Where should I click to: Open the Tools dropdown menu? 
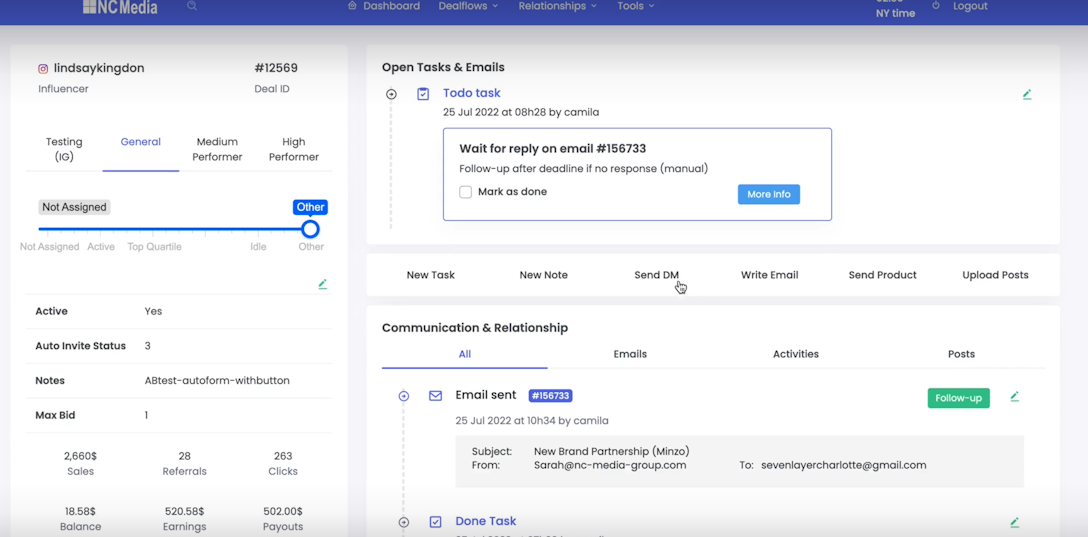click(635, 6)
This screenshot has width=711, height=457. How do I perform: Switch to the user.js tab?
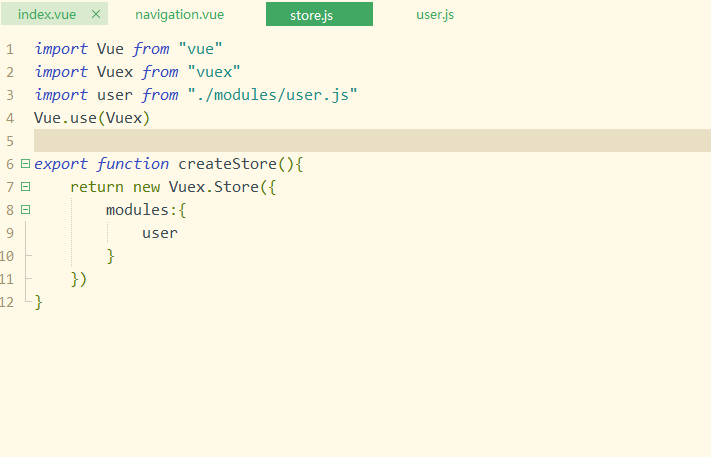click(435, 15)
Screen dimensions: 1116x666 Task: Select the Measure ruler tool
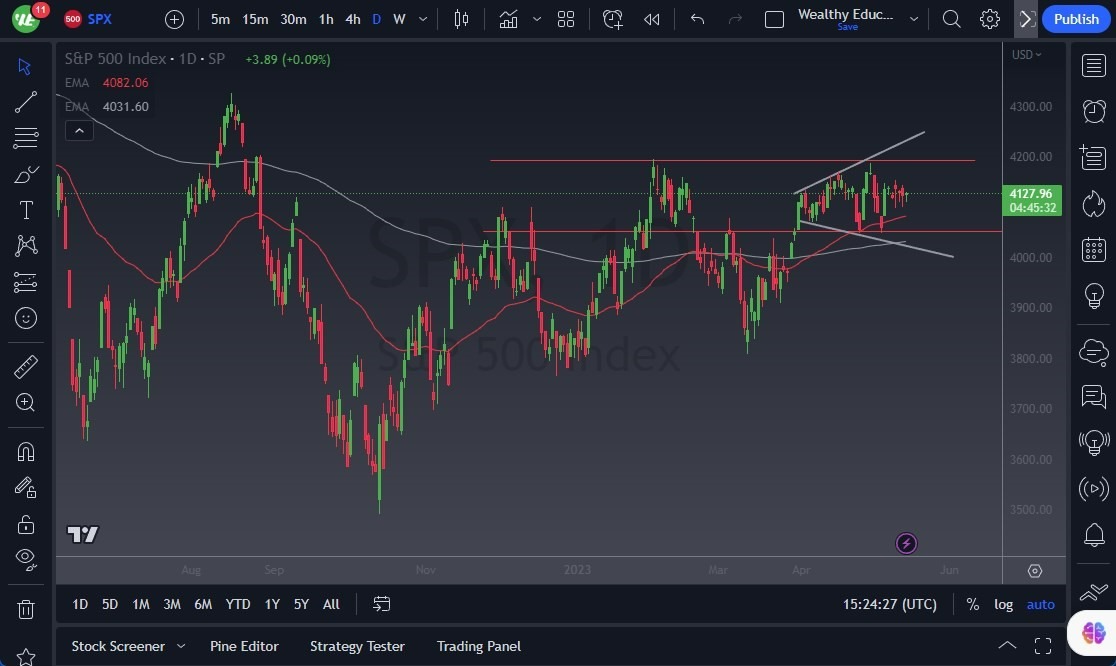pos(25,366)
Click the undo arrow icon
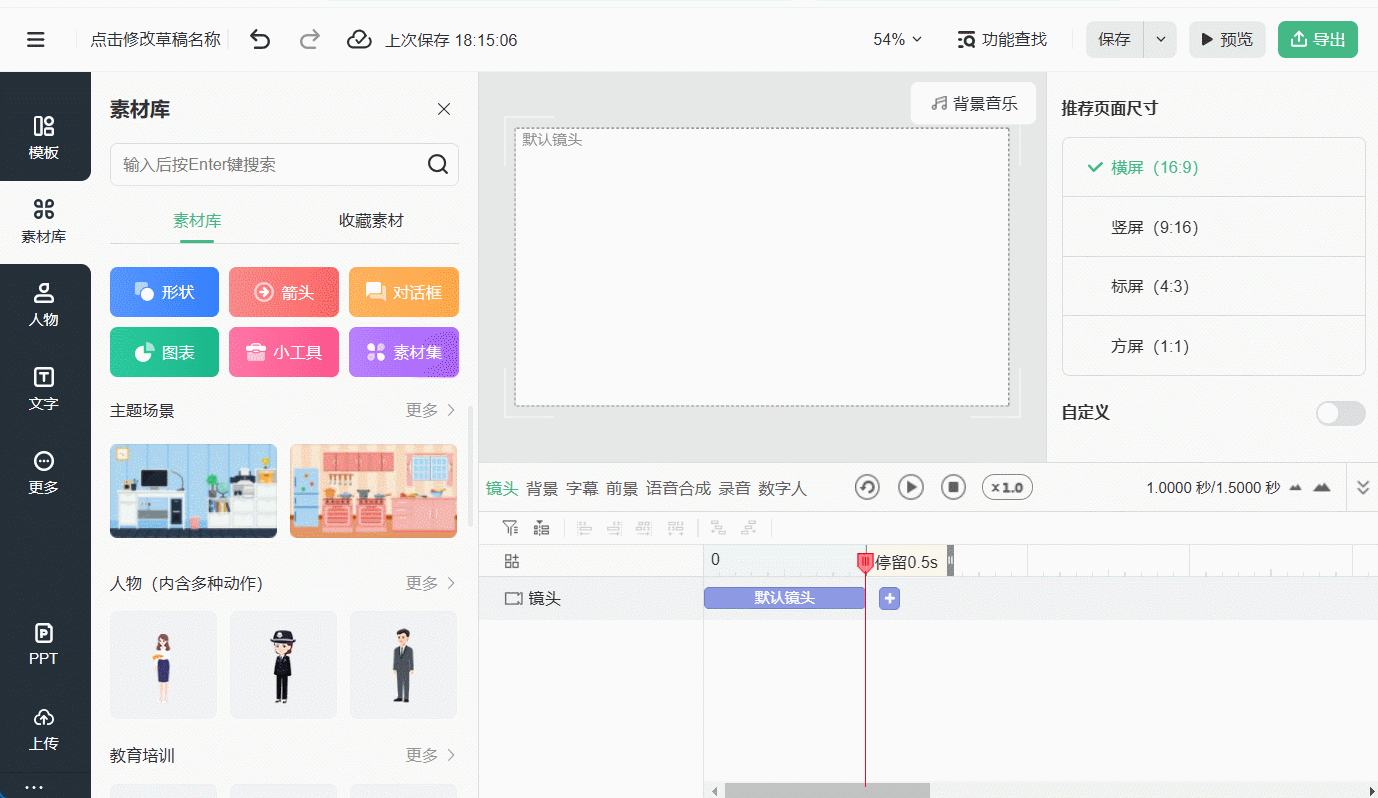The image size is (1378, 798). click(260, 40)
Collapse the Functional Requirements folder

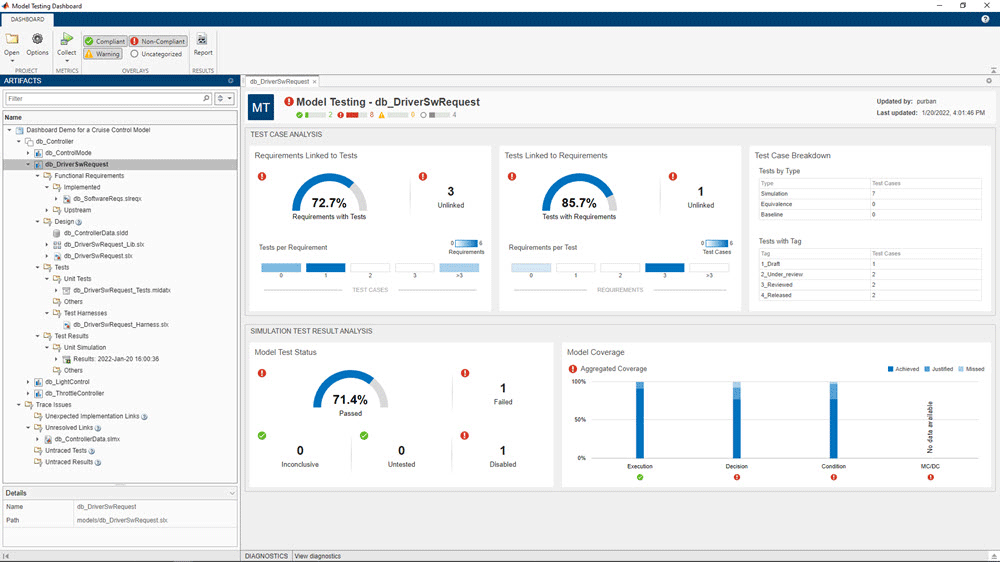pos(46,176)
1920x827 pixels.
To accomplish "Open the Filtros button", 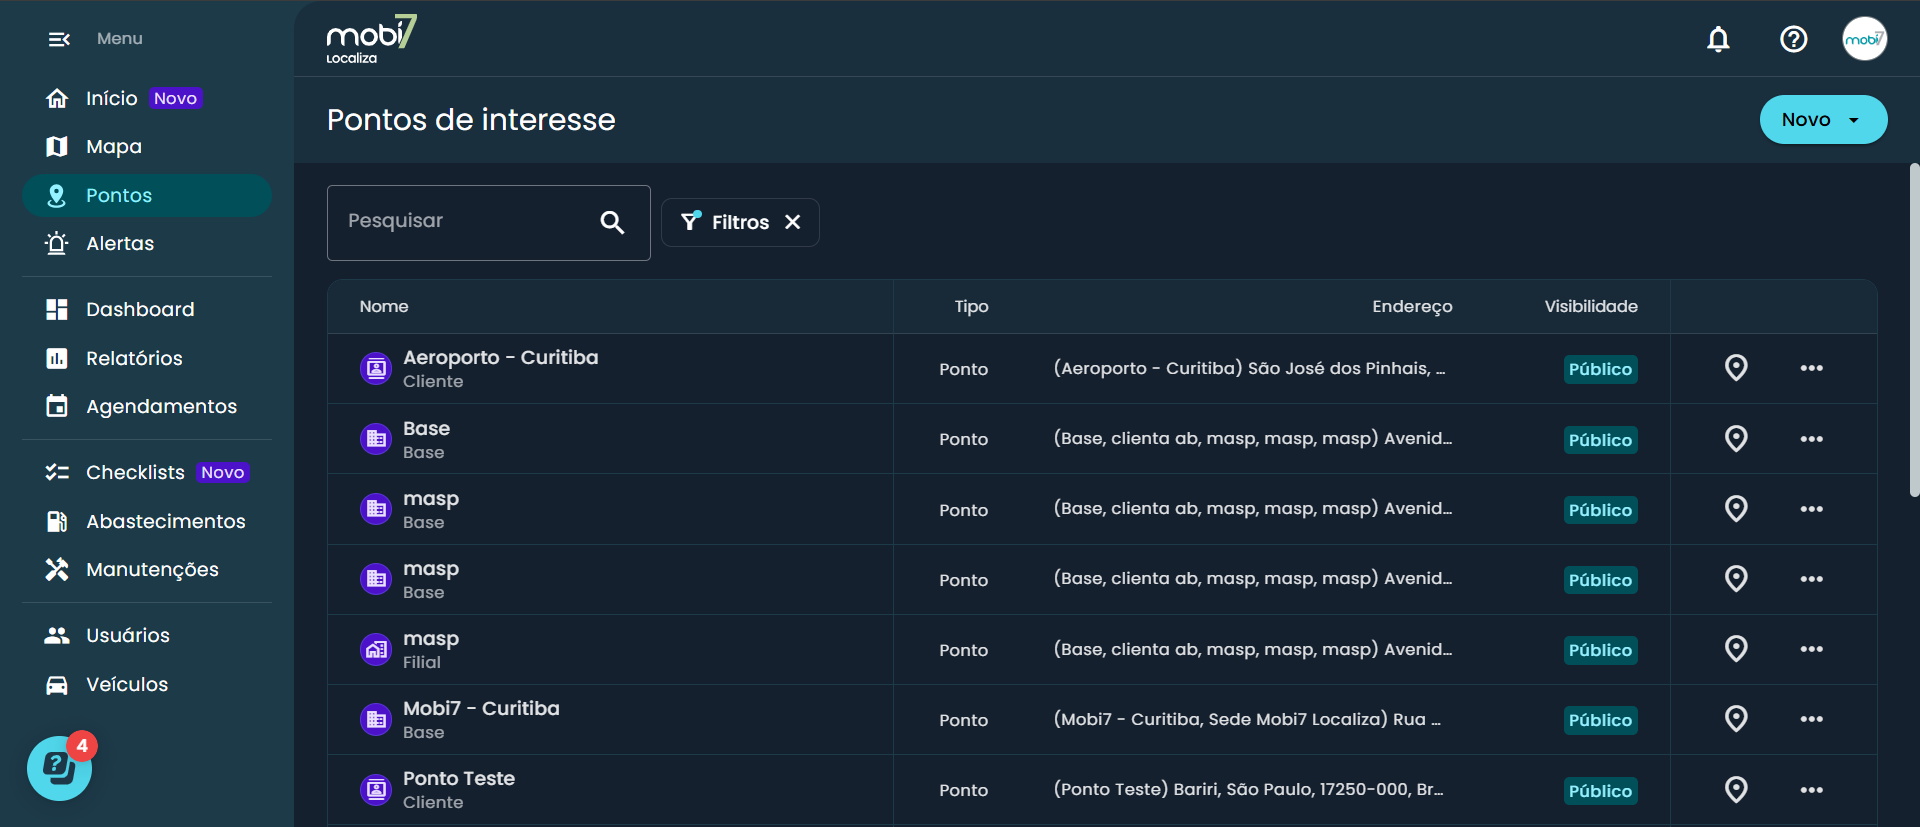I will click(725, 222).
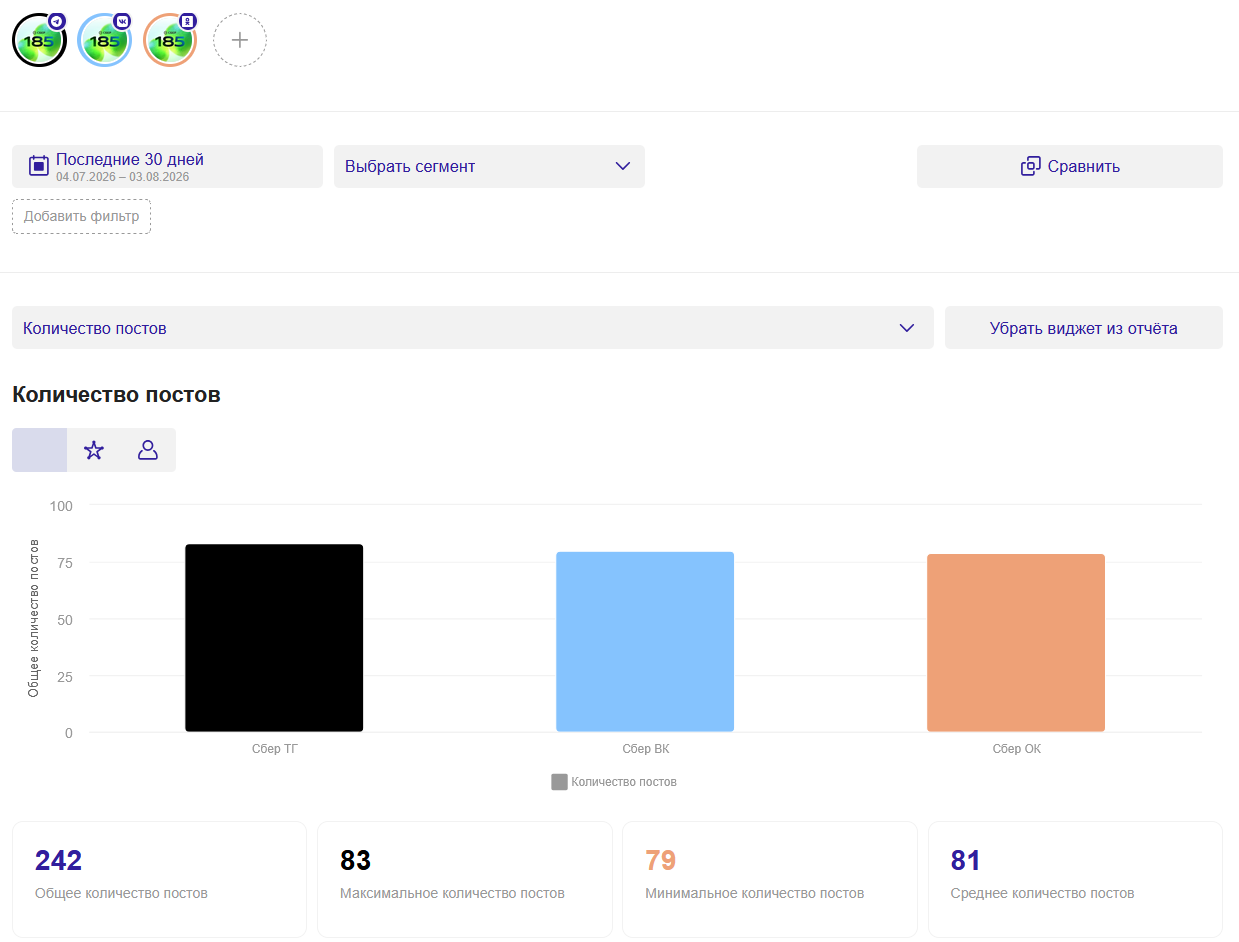This screenshot has height=942, width=1239.
Task: Click Добавить фильтр button
Action: coord(82,216)
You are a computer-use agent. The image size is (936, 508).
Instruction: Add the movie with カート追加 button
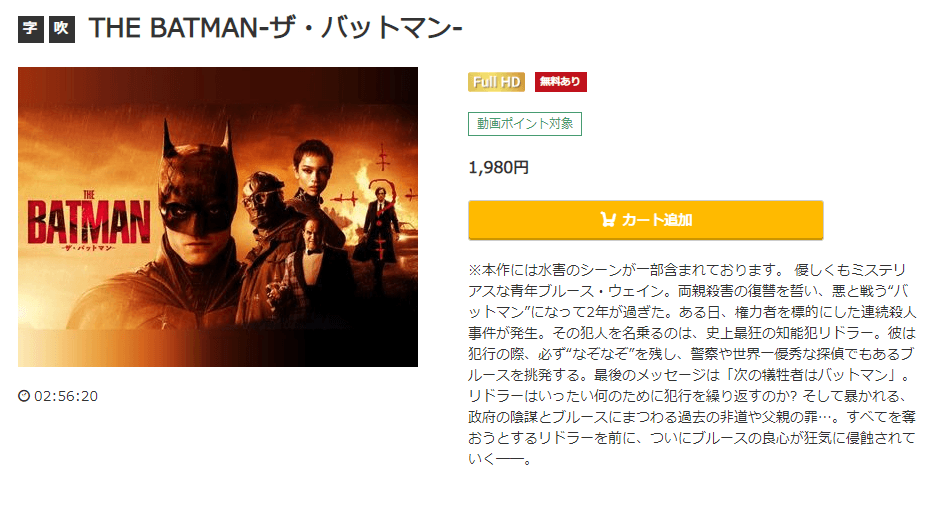(x=645, y=220)
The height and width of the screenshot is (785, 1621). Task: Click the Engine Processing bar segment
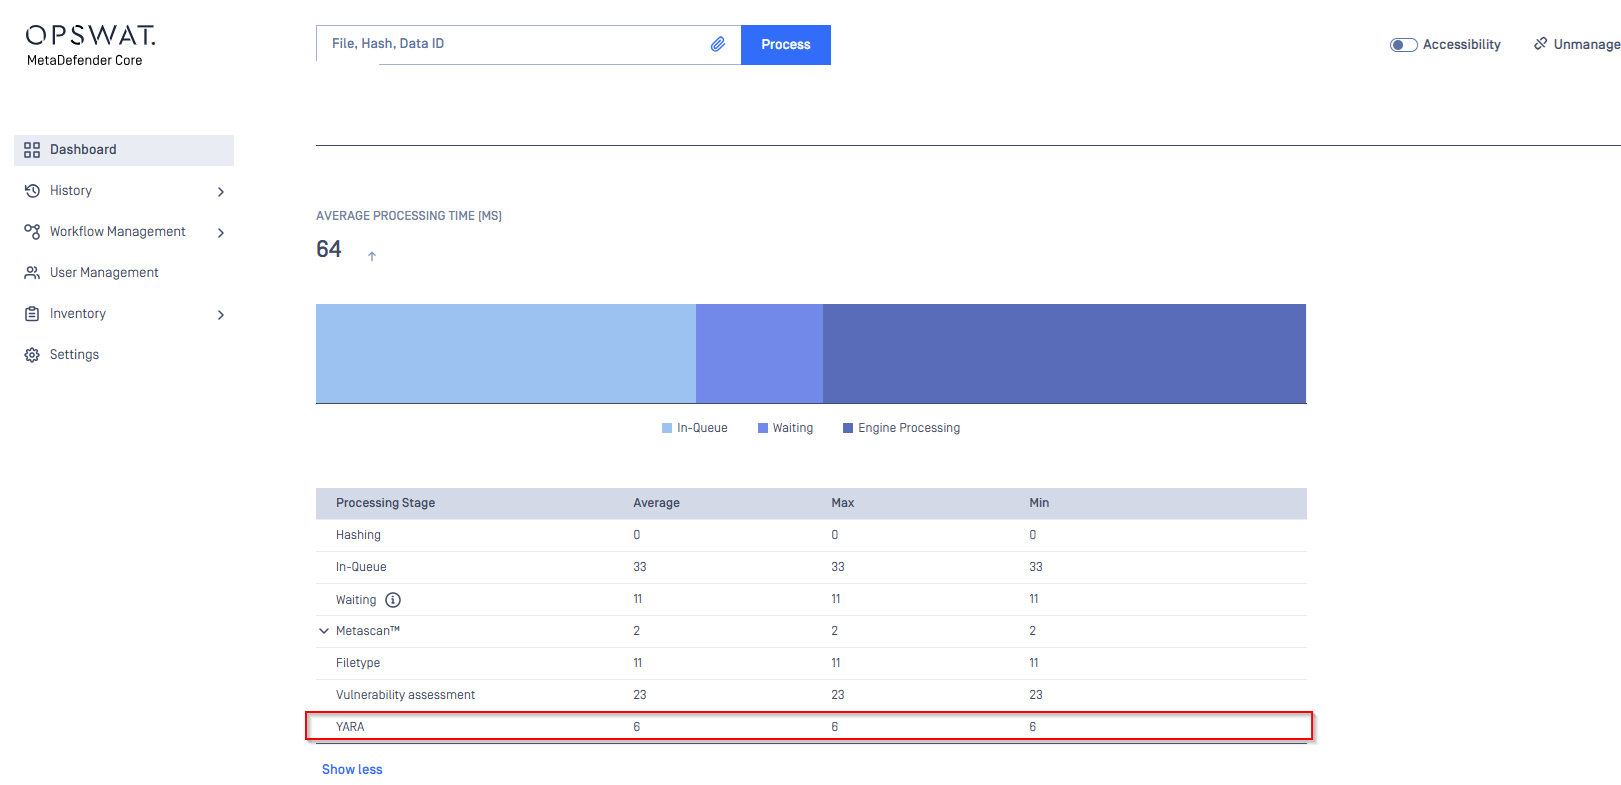(1064, 354)
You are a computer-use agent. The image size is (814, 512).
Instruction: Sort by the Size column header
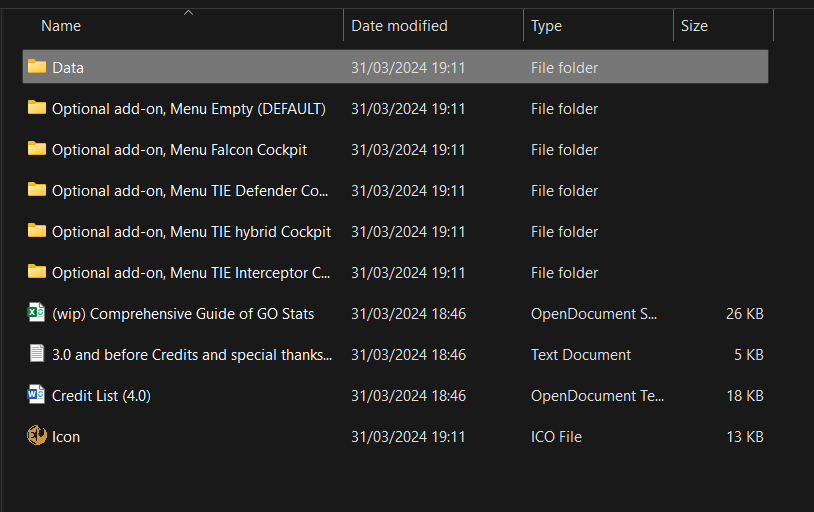694,26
══════════════════════════════
■ Task item
In the copy, include exactly the lines from the one with "You are a computer-use agent. The image size is (936, 508)." through the final line of the data, both ends included, and no pictures.

■ Answer section
You are a computer-use agent. The image size is (936, 508).
Instruction: Add the movie with カート追加 button
(x=645, y=220)
The height and width of the screenshot is (785, 1621). Task: Click the Engine Processing bar segment
(1064, 354)
You are a computer-use agent. The image size is (814, 512).
Instruction: Sort by the Size column header
694,26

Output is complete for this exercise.